Officials also said that there had been no evidence that the cuts imposed over recent years had impacted on the delivery of services.
There were more community pharmacy contracts in place last year than there were in 2008; 1,711 compared with 1,620.
The department said the IPU continued to argue that generic substitution should be introduced in advance of a reference pricing system as it would deliver immediate savings for the public.
However, the department said “the approach proposed by the IPU would enable pharmacists to dispense products which attracted the highest margins/discounts for the pharmacist but which would not guarantee savings for the patient or the State”.
GP charges
The department told the Minister that the cuts of about 7.5 per cent in fees for GPs would compare with reductions of 7.26 per cent under the Haddington Road agreement for a public service employee with a salary of €195,000.
“While it is acknowledged that GPs have overheads that do not apply to public sector workers, GPs have the potential to earn additional income by treating private patients with GPs on average receiving in the region of €50 per private consultation.
“In addition, many GPs are now charging medical card and GP visit card patients for certain services (which were previously provided free of charge), [such as] phlebotomy services.
“This income, along with private consultation fees, will not be affected by potential FEMPI [financial emergency legislation] reductions.”
Opportunities abroad
The officials acknowledged the cumulative effect of cuts in GP fees and allowances under financial emergency provision since 2009 has been €84 million.
It said the HSE was unaware of any GP resigning from their contracts as a result of fee reductions. It said the number of GPs providing services under the GMS scheme increased from 2,136 at the end of 2009 to 2,353 at the end of 2012.
However, it said the Irish Medical Organisation (IMO), which represents doctors, had warned that further fee cuts could result in GPs seeking better opportunities abroad.
The department said that the IMO had raised the question of the burden of fixed overheads for GPs which it maintained were subsidised in the UK, the Netherlands and other countries.

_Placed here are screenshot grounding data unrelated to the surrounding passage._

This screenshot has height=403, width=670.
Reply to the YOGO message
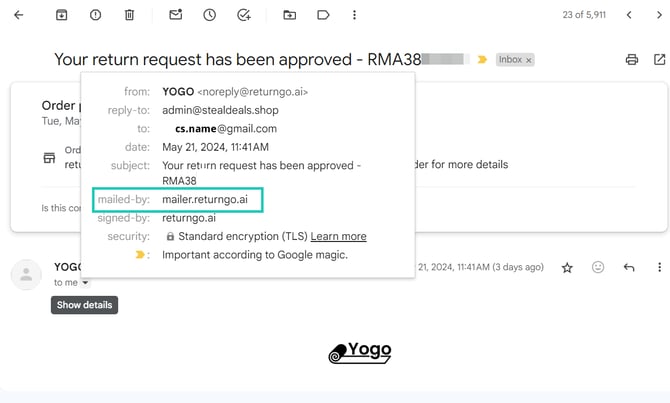[629, 268]
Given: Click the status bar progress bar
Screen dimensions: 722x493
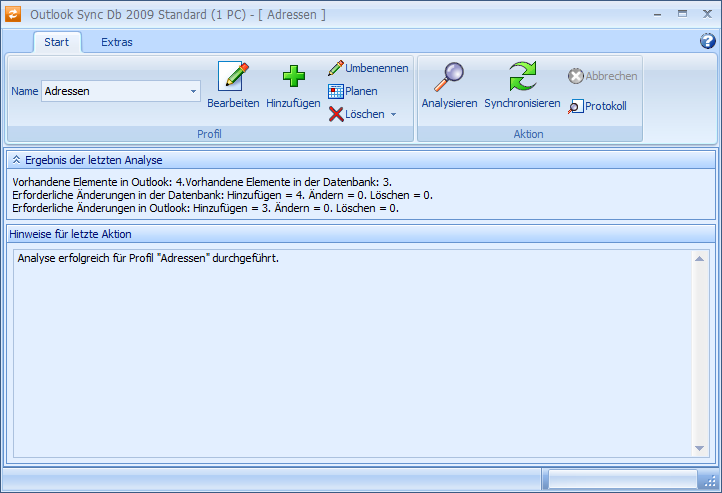Looking at the screenshot, I should (x=622, y=479).
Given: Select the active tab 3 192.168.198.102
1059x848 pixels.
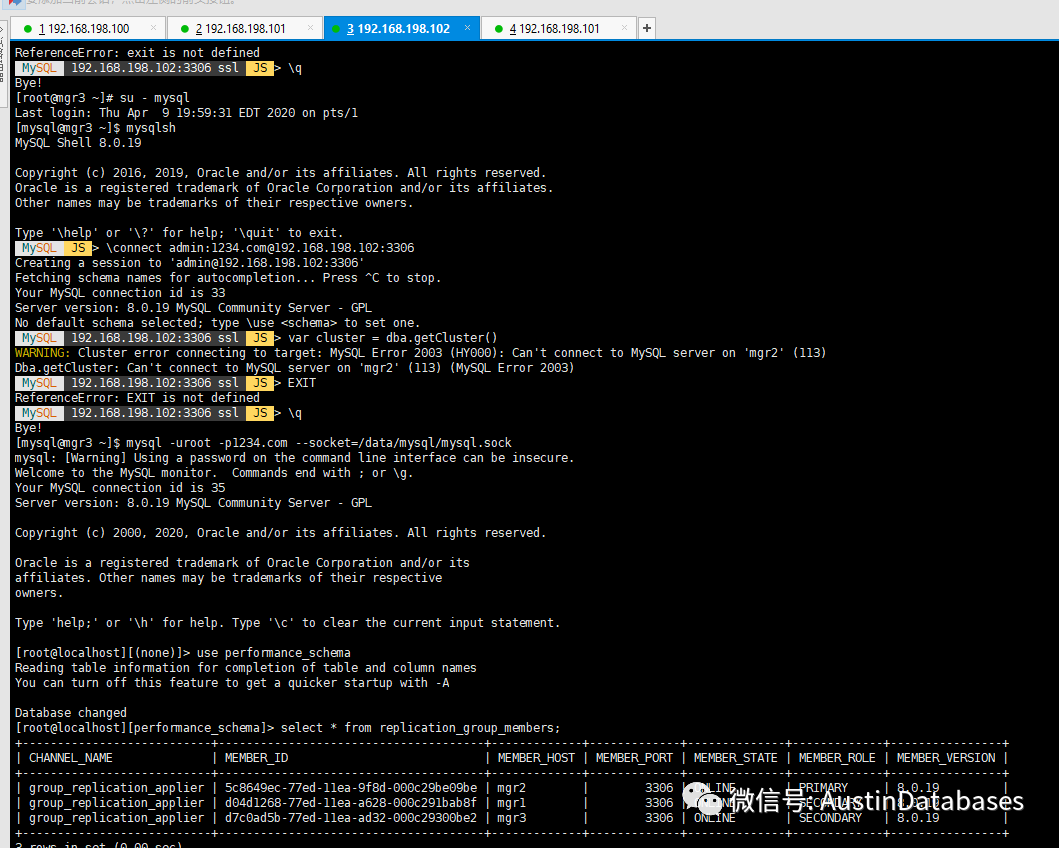Looking at the screenshot, I should point(397,28).
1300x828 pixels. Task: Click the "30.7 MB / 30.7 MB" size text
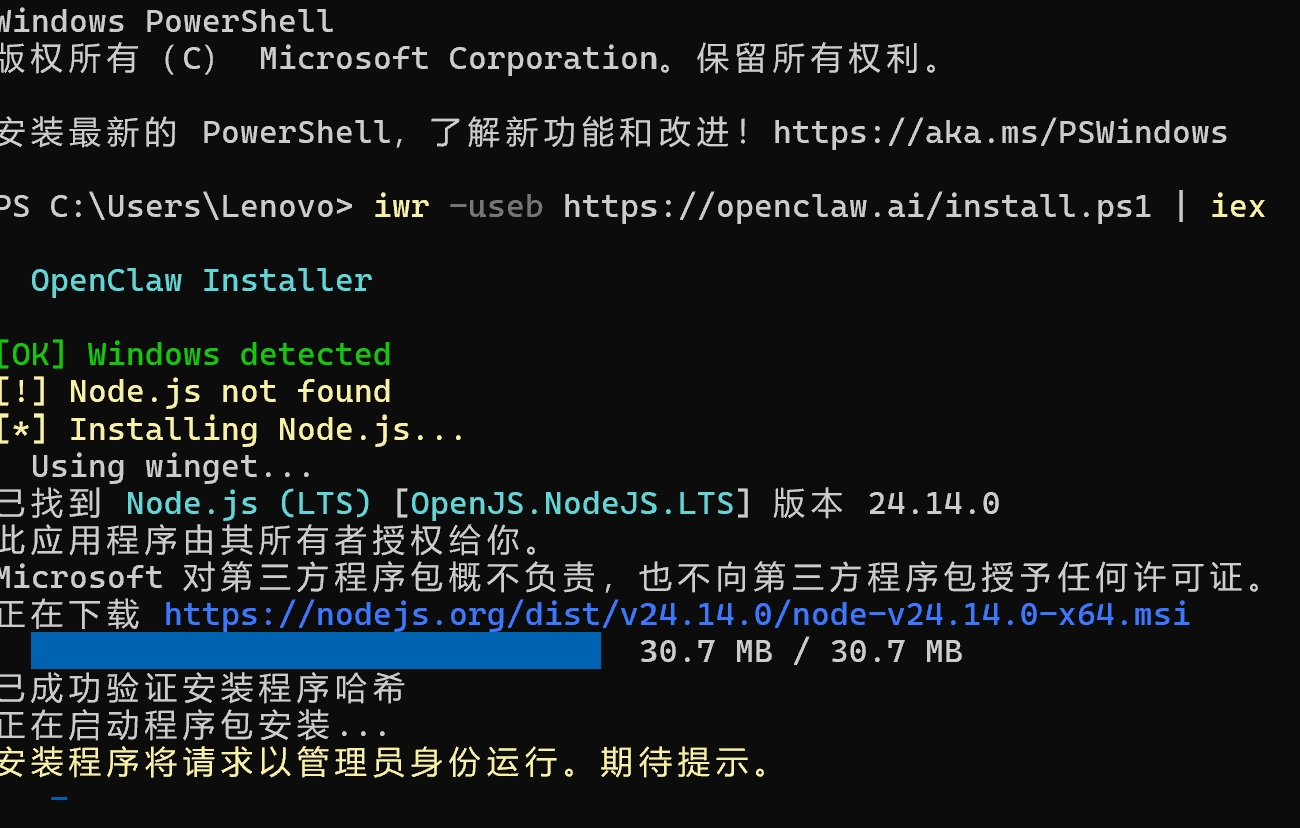[x=800, y=652]
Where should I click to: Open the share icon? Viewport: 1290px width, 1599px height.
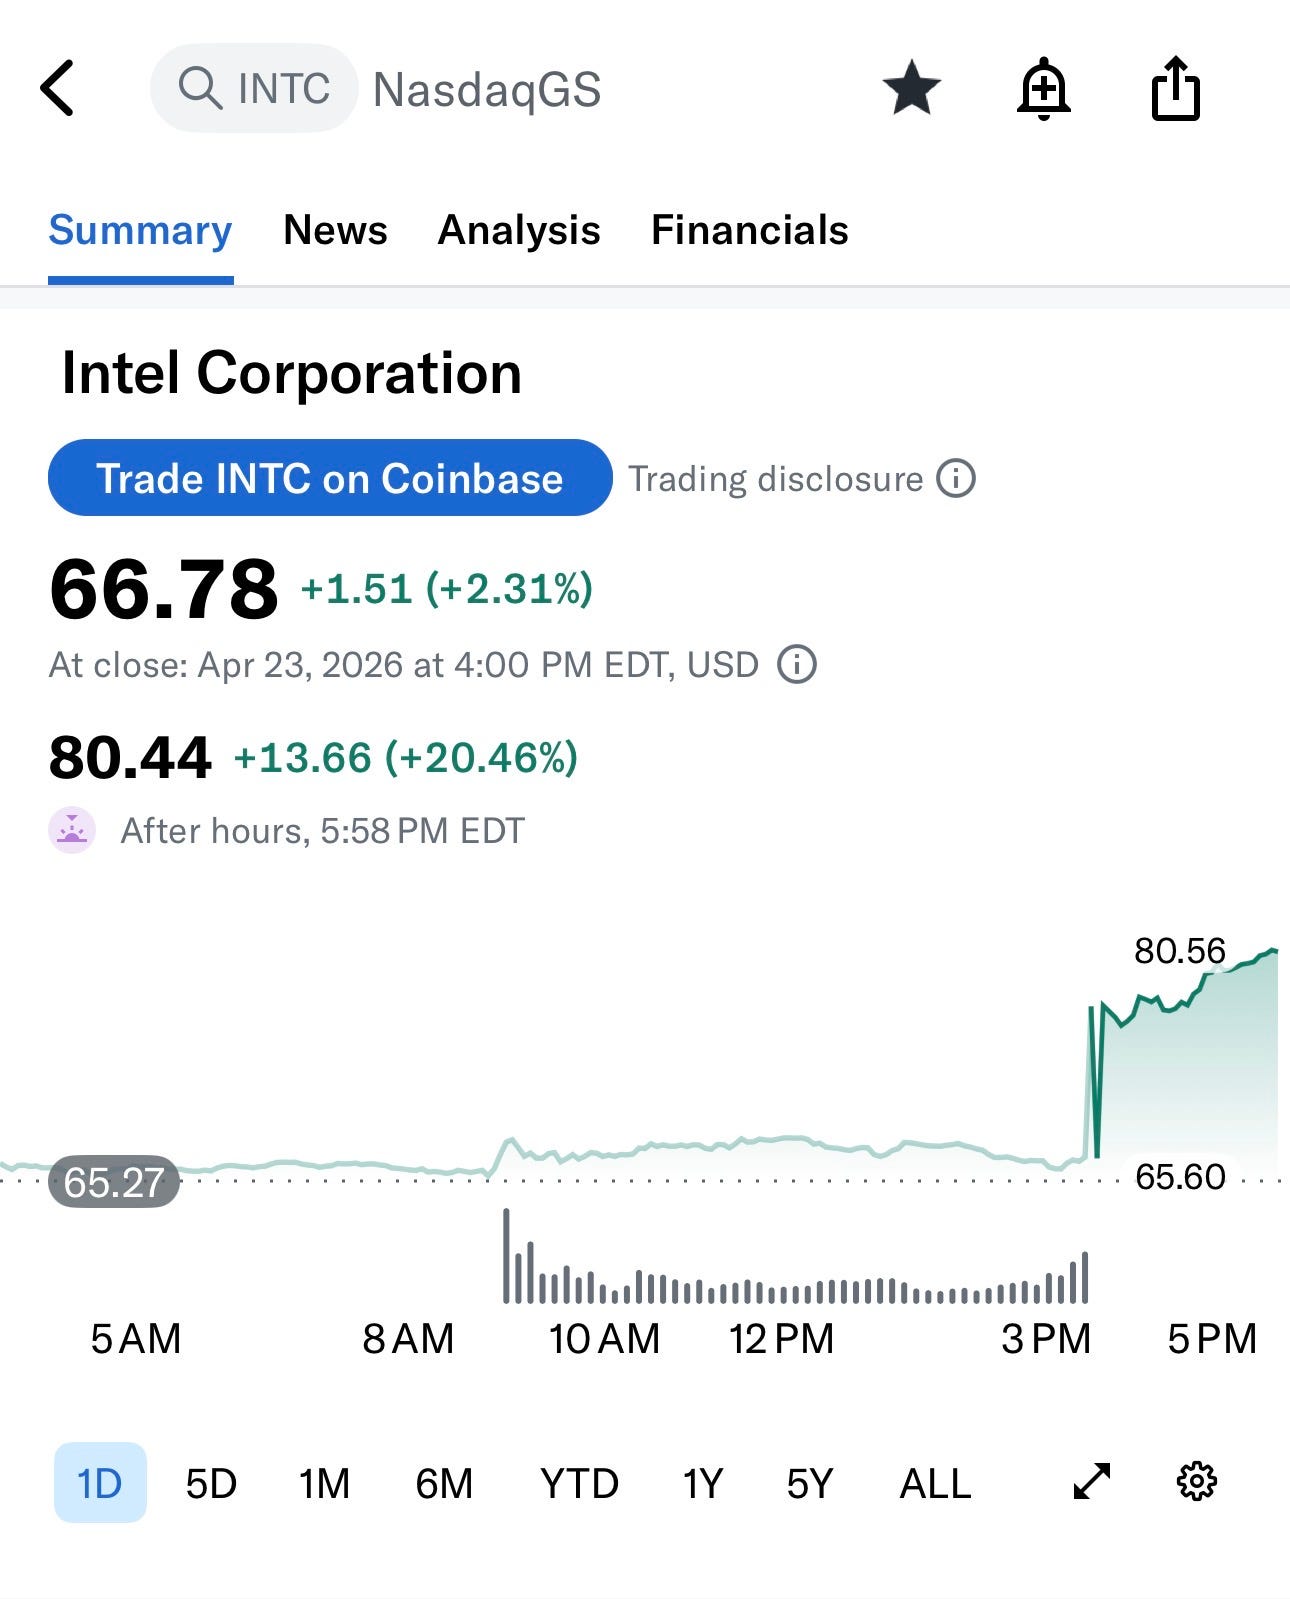[x=1175, y=88]
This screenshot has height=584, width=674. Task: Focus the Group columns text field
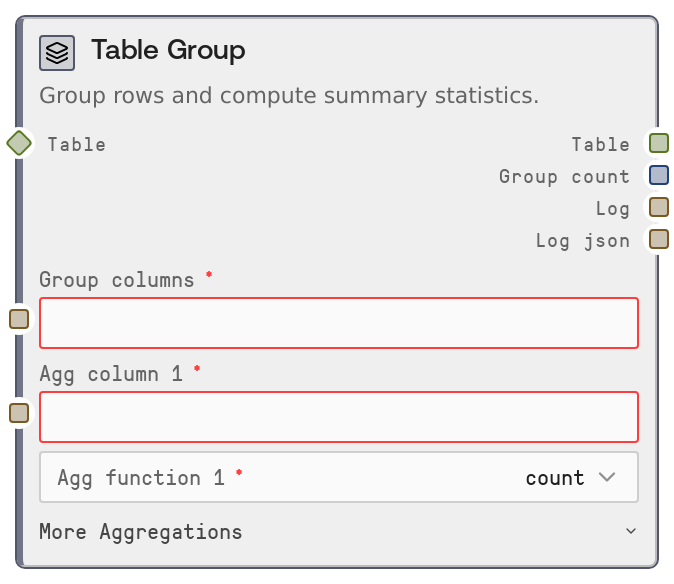click(x=338, y=323)
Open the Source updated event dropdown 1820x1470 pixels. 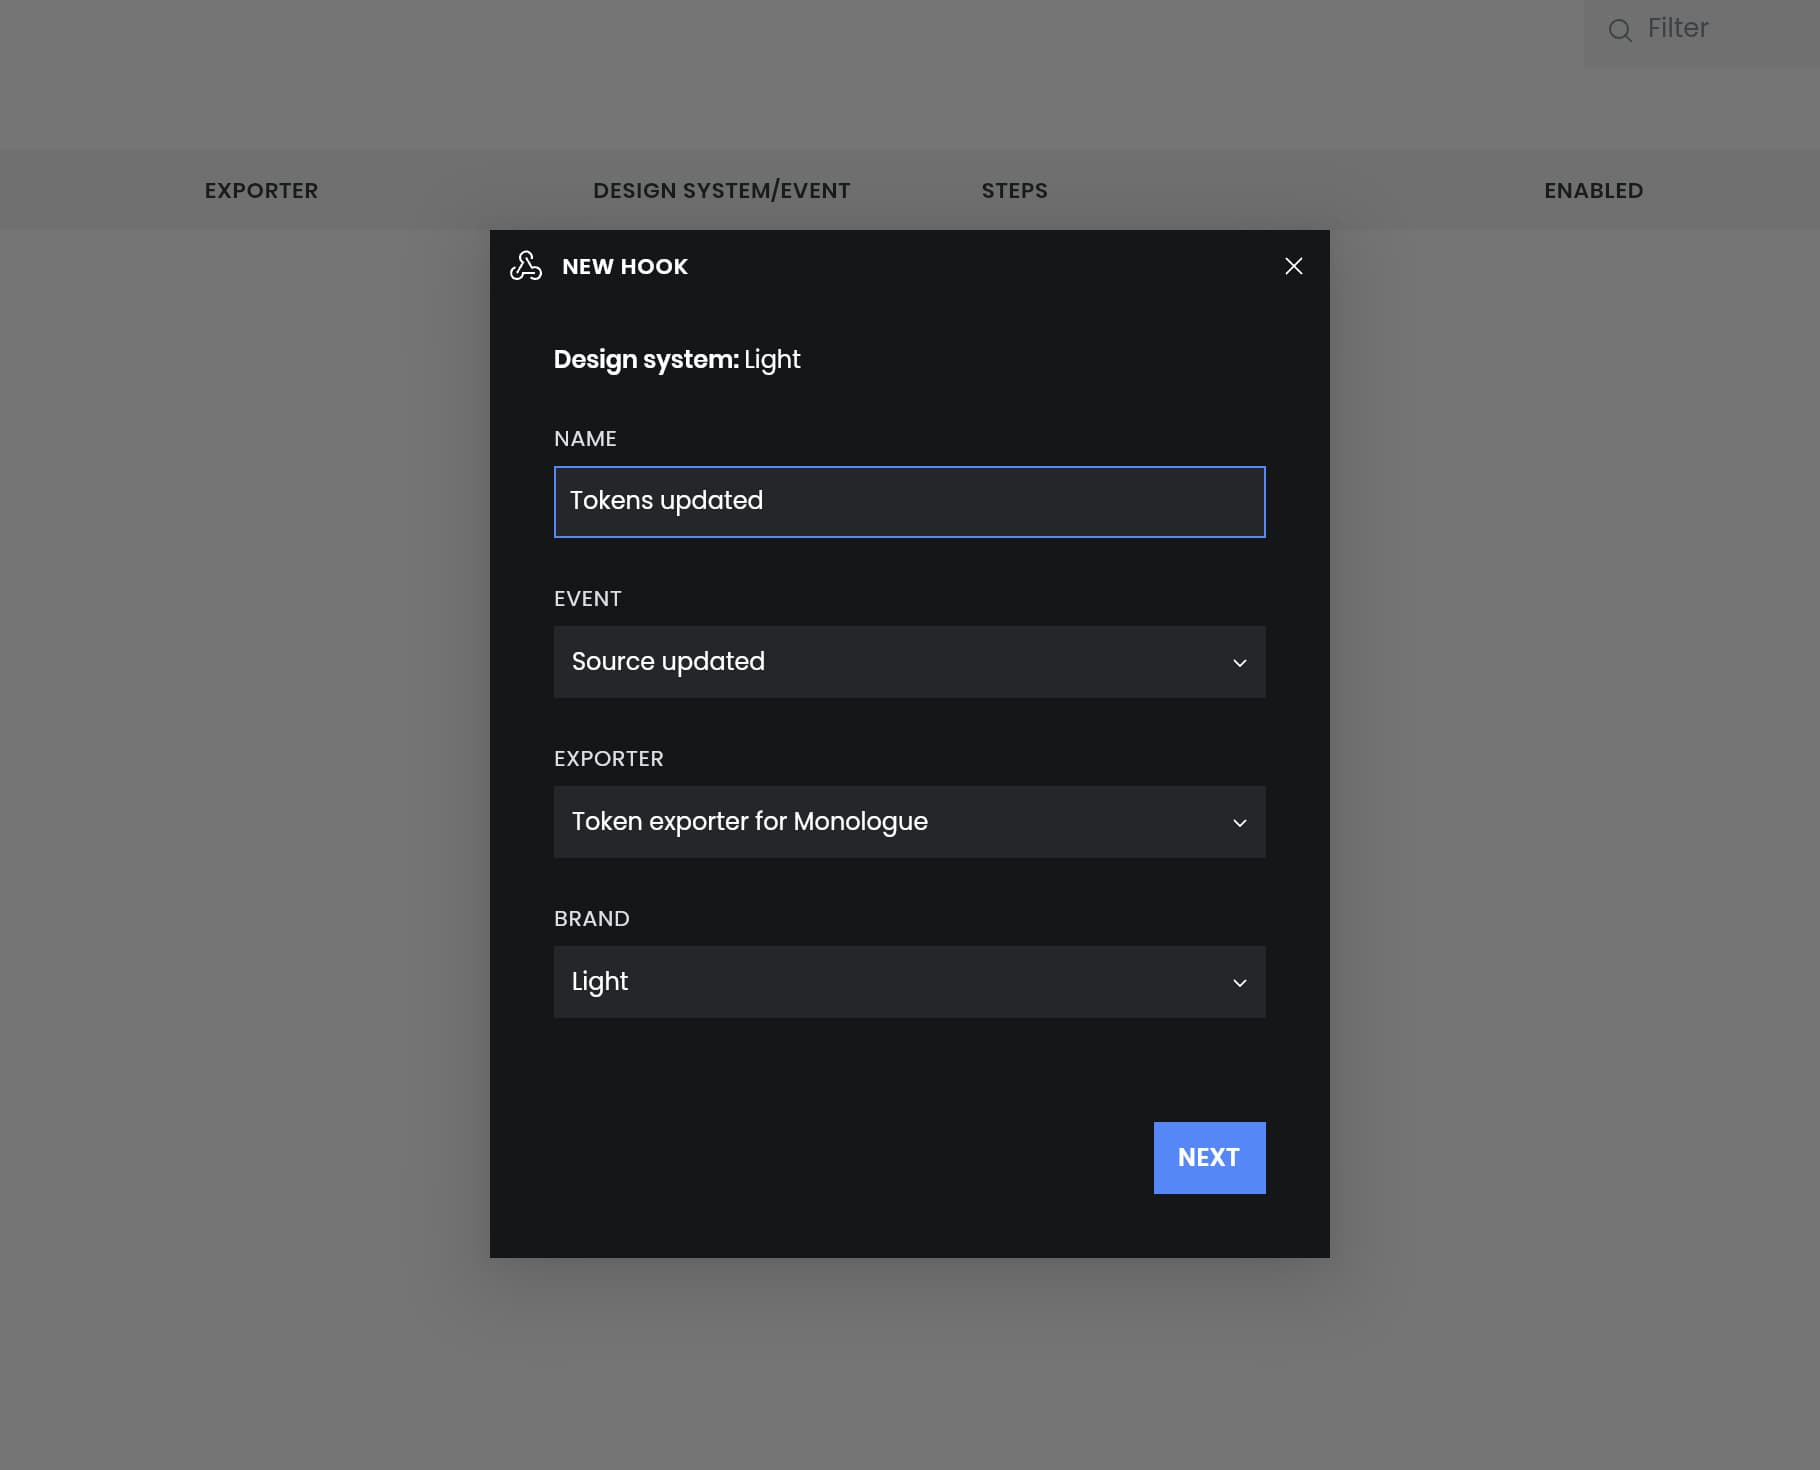(x=908, y=662)
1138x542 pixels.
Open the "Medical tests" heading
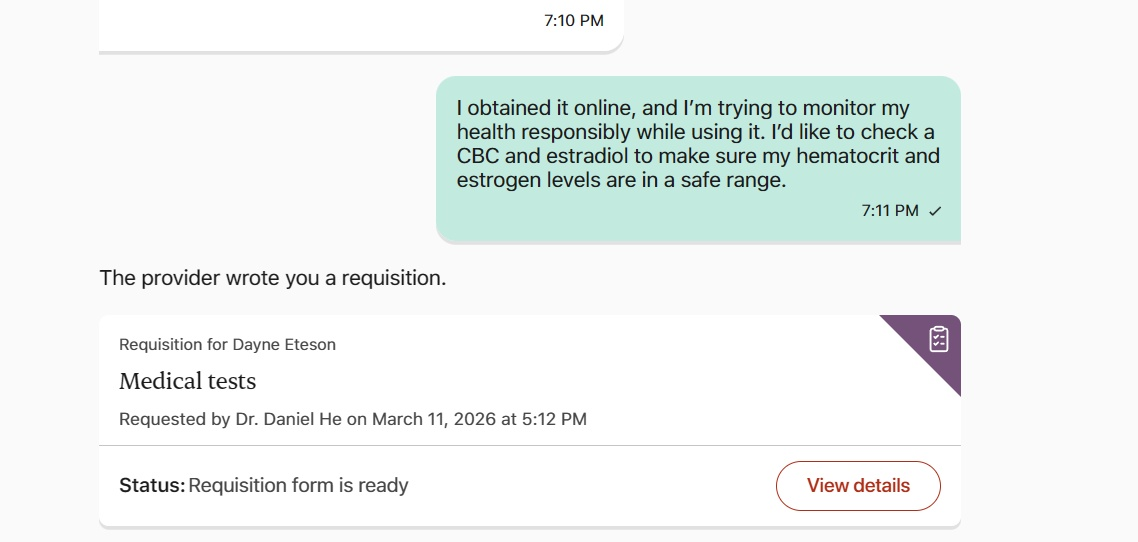click(x=187, y=381)
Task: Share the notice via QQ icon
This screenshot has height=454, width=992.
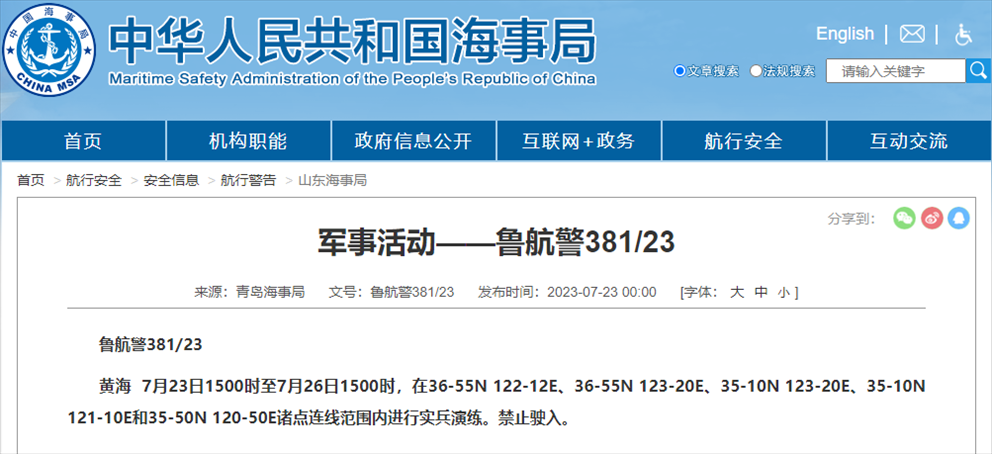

The department told the Minister that it had taken account of this issue when dealing with financial emergency cuts in 2009 and 2010.
It also said it had to be borne in mind that 60 per cent of the population saw their GP on a private basis and that the State could not be expected to make allowance for the full cost of overheads "in what are essentially mixed public/private practices".
No restrictions
The department also argued that the State did not place any restrictions on the level of fees that GPs could charge private patients and that there were no restrictions on the number of private patients that GPs could see and that the HSE had no right to impose any restrictions on the working hours of family doctors.
It also said that GPs were “unique among healthcare contractors in terms of the level and extent of allowances that they receive from the HSE towards their practice costs, including secretarial and nursing subsidies, leave cover, medical indemnity, etc”.
Arguments made by doctors in consultation processs
GPs required to cover costs for fixed overheads of up to 60 per cent of gross turnover.
While increasing number of patients with medical cards mitigating some of fee cuts, these patients had previously paid private fees to doctors.
GPs facing increased workload with upsurge in illness relating to financial worries and occupational insecurity.
Rural areas could lose GPs as a result of cuts in fees relating to the distance of patient from surgery.
Waiting lists to see GPs will be inevitable if further cuts imposed.
GPs may cease to carry out pro bono work.